The trustees of the St. George Historical Society look forward to a “soft opening” of its new headquarters on Saturday, November 30th. Please come visit us from 10am to 4pm and see what we have done and what we plan on doing at 38 Main Street.
With this property, the Historical Society has four locations from which to promote and preserve the history of this fantastic town. The Andrew Robinson Homestead at Wiley’s Corner focuses on the village of Wiley’s Corner, the Robinson family of St. George, the history of farming in St. George and the Fort Point State Park. Marshall Point Lighthouse Museum in Port Clyde focuses on lighthouses, maritime history of the town, and the village of Port Clyde. The Schoolhouse Museum next to the Town Office focuses on the schoolhouses and education of St. George students. The property at 38 Main Street, that will be known as The Old Library Museum, will include a reference library, a home office for the Society, storage area for some of its collection, plus lots of display areas that we plan to rotate on a regular basis. The reference library includes books on local, regional and state history, plus books on local, regional, state and New England maritime history. It will also include books on local and regional genealogy to assist people in tracing their family trees. There has also been mention of a section of the library dedicated to local cookbooks.
The Old Library Museum will also have permanent displays for Lillius Gilchrest Grace and Mary Elinor Jackson. Lillius Gilchrest Grace was born in St. George, the daughter of a sea captain. She traveled the world and had a very interesting life, but never forgot her friends and family in St. George. Mary Elinor Jackson was also the daughter of a sea captain. She was very interested in education, promoting reading and learning for the people of St. George.

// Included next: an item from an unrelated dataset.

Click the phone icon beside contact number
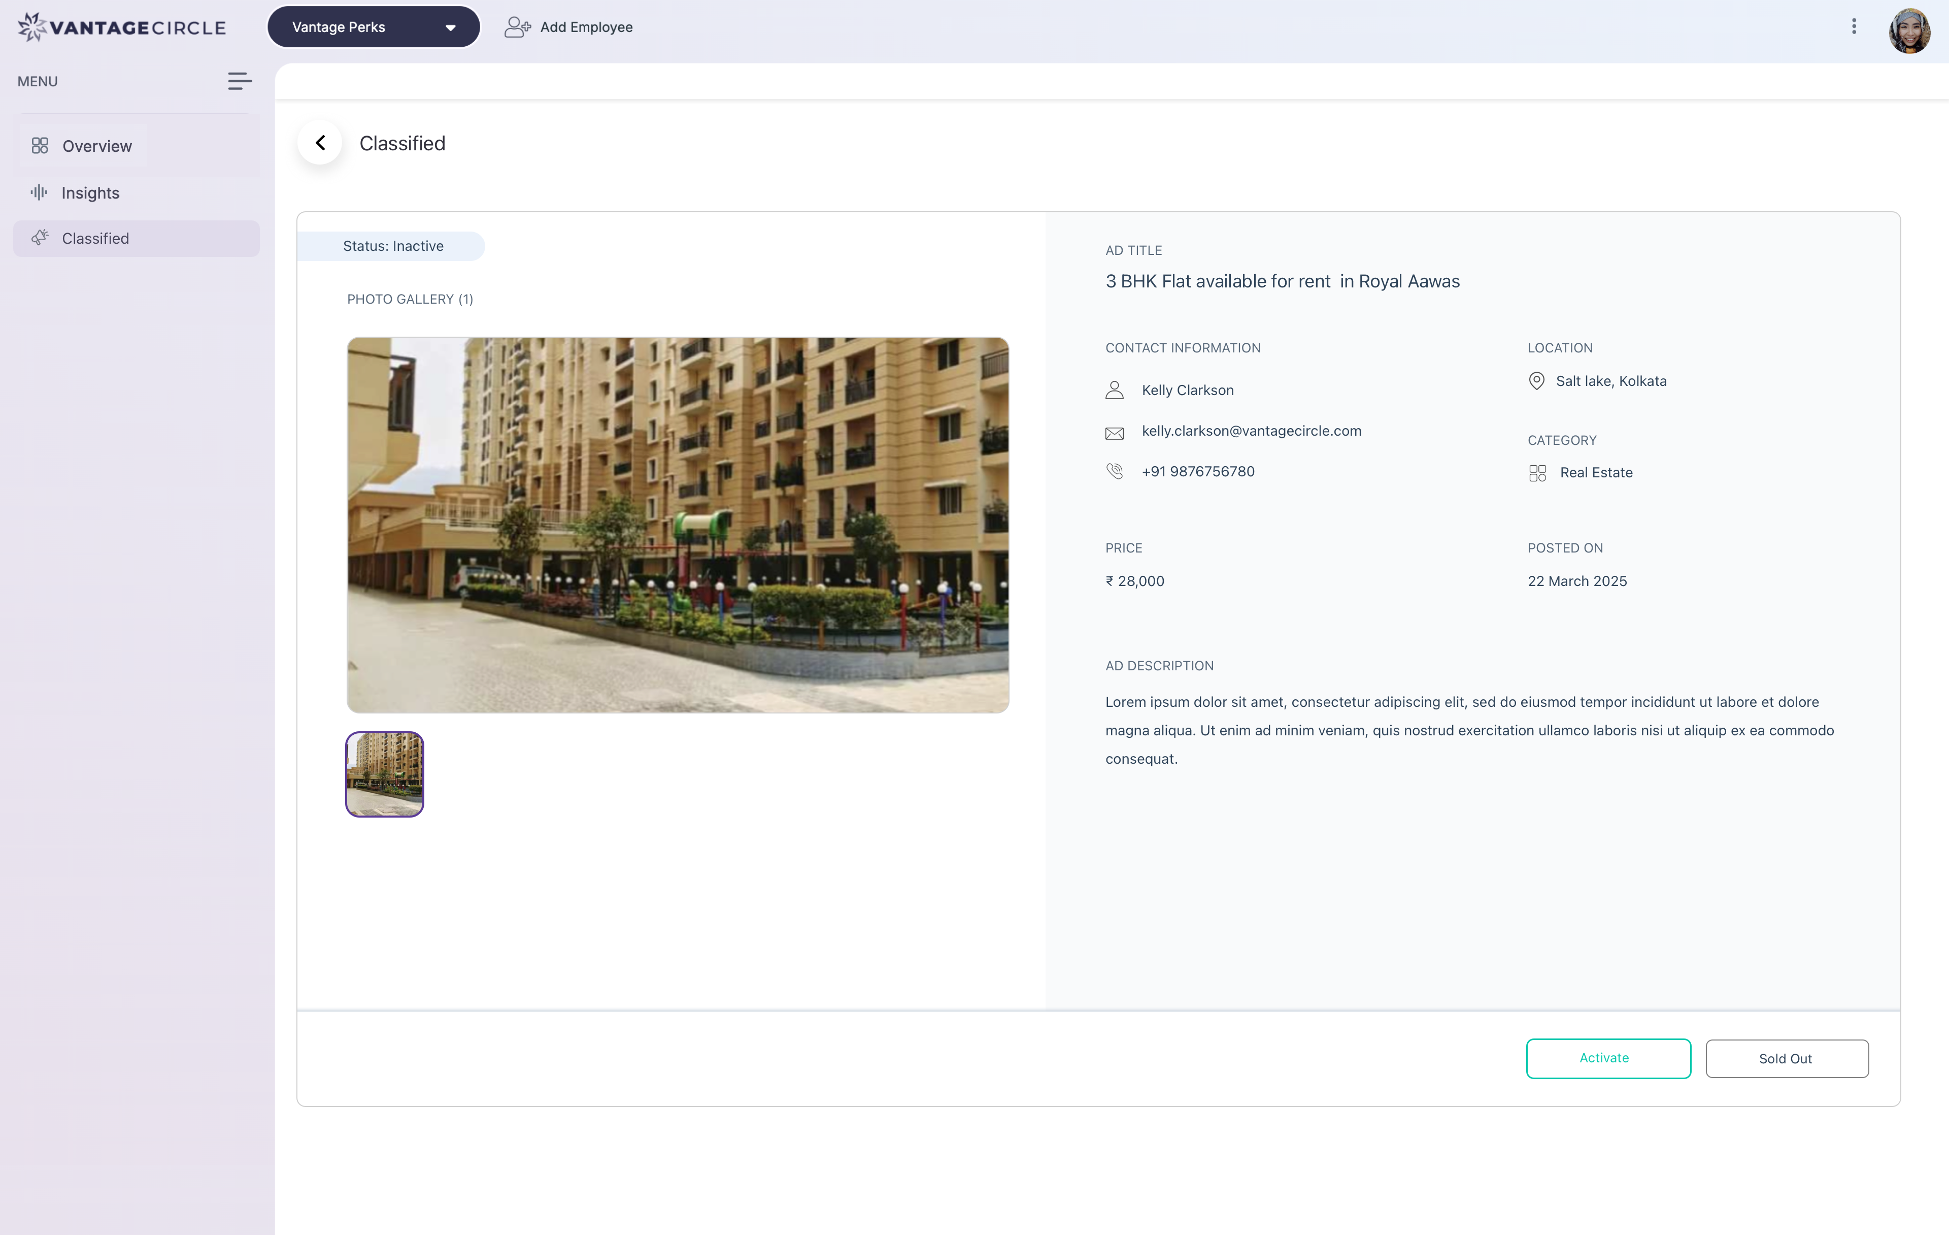 1115,471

Mary Elinor Jackson saw the Age of Sail at its peak, as well as watched its decline. Her family’s fortune was soon depleted as times changed and railways replaced sailing ships. Miss Jackson and her brother lived in a house down behind what is now Tenants Harbor General Store. Upon her death in 1933, the house and small piece of land upon which it sat was left to her niece and nephew, who sold it to Mary Elinor’s friend Nellie MacKenzie. As a tribute to Miss Jackson, Nellie MacKenzie, Eleanor Aldrich and others worked to get the house moved to Main Street, where the four Long sisters donated a piece of property at the corner of Main Street and Water Street, and a lending library in memory of Mary Elinor Jackson was created in 1935.

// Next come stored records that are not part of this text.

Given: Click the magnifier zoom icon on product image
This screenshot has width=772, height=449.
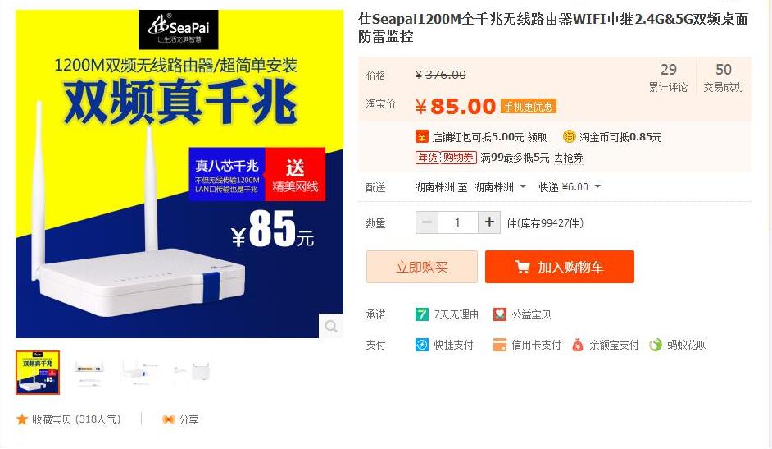Looking at the screenshot, I should coord(331,326).
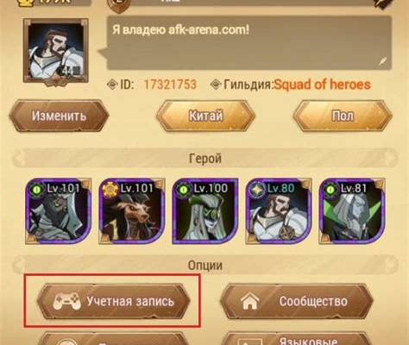Click the blue star emblem on Lv.80 hero
The width and height of the screenshot is (409, 345).
257,190
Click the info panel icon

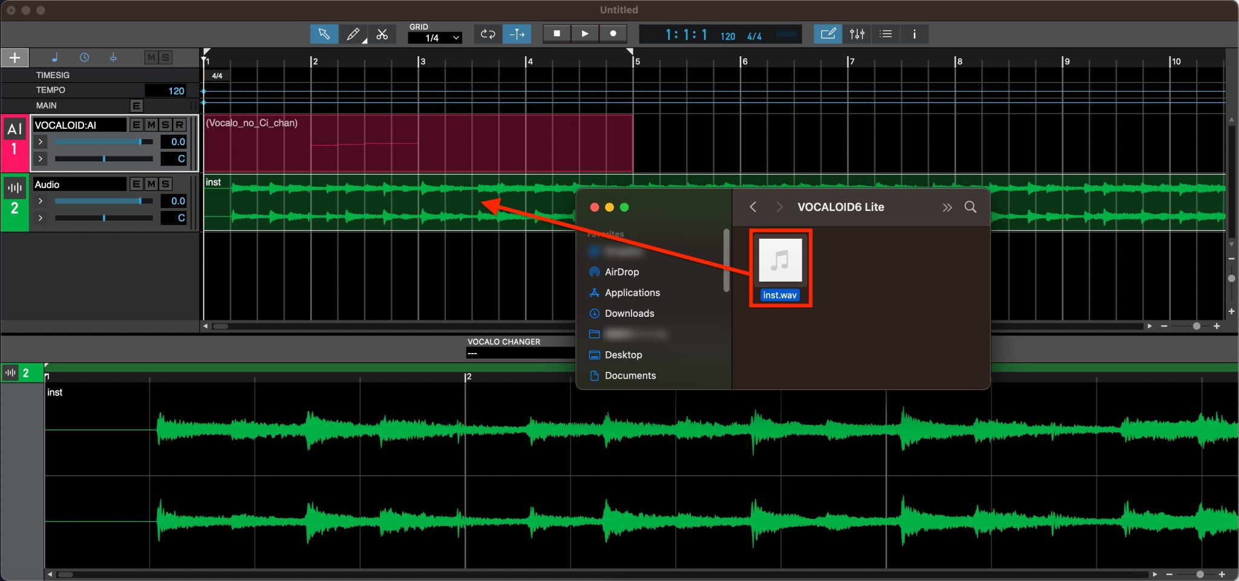pyautogui.click(x=914, y=34)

Nearing its 50th anniversary the Jackson Memorial Library (JML) was in need of more room to meet the needs of a modern day library. In the later part of 1987 the library saw an addition, known as the Annex, added to the original structure. However, a fire in January 1988 caused extensive damage, but through a great amount of community support the necessary repairs were made and by the summer of 1988 the JML was reopened.

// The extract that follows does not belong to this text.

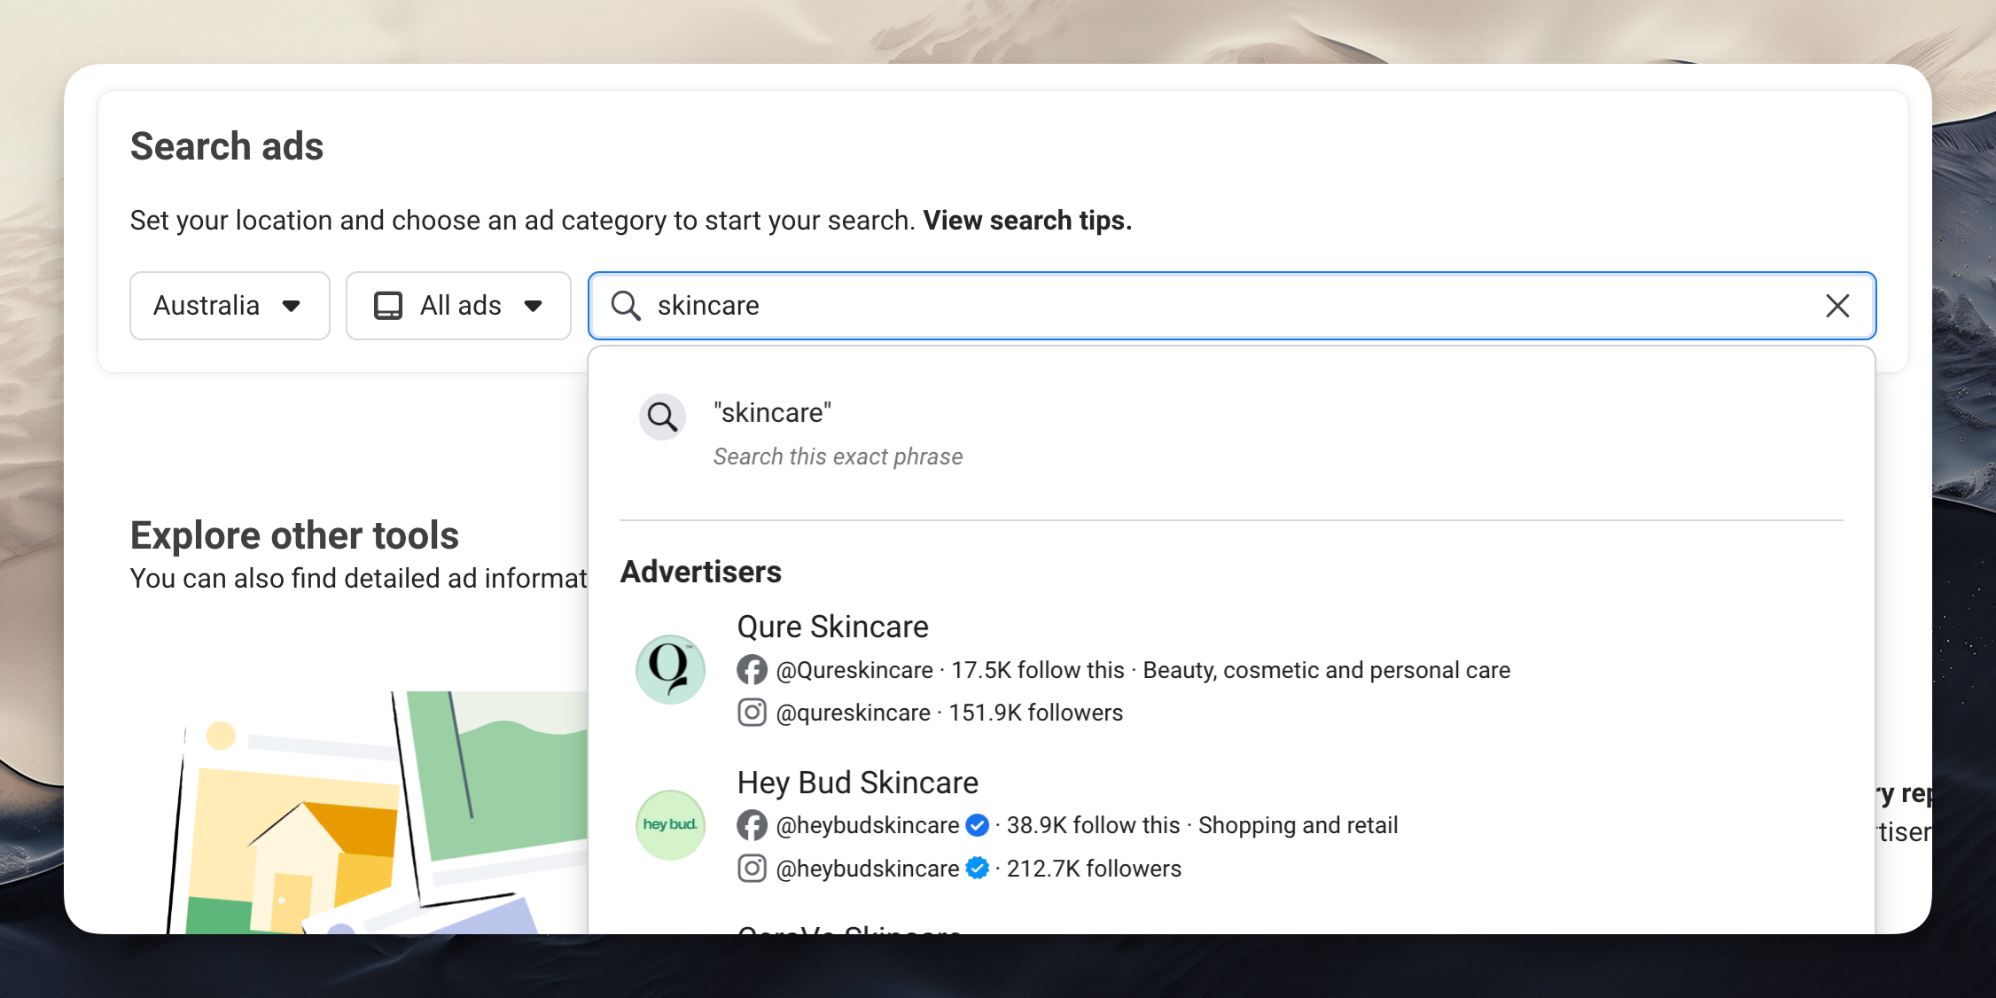Viewport: 1996px width, 998px height.
Task: Open the Qure Skincare advertiser result
Action: pyautogui.click(x=832, y=627)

As the JML approached its 75th anniversary, the character of public libraries had evolved and were more than just a lending library—more room was needed. A building committee was formed and plans were developed to build a new library across the street at the corner of Main Street and Juniper Street. As the building plans were being finalized in 2012, the Lillius Gilchrest Grace Institute (that had built a youth center next to the St. George School) decided to make a gift of its building and property to the JML for its new location. Shortly thereafter the move was made.
With 38 Main Street being vacant, the Select Board decided to lease the property to Anne Klapfish for her retail shop known as Stonefish. With her untimely death in the summer of 2019, the building was once again going to be vacant. While the Select Board were considering their options of what to do with the property, the trustees of the St. George Historical Society approached the Board with a proposal to lease it, and they agreed.
—John Falla (Falla is president of the St. George Historical Society.)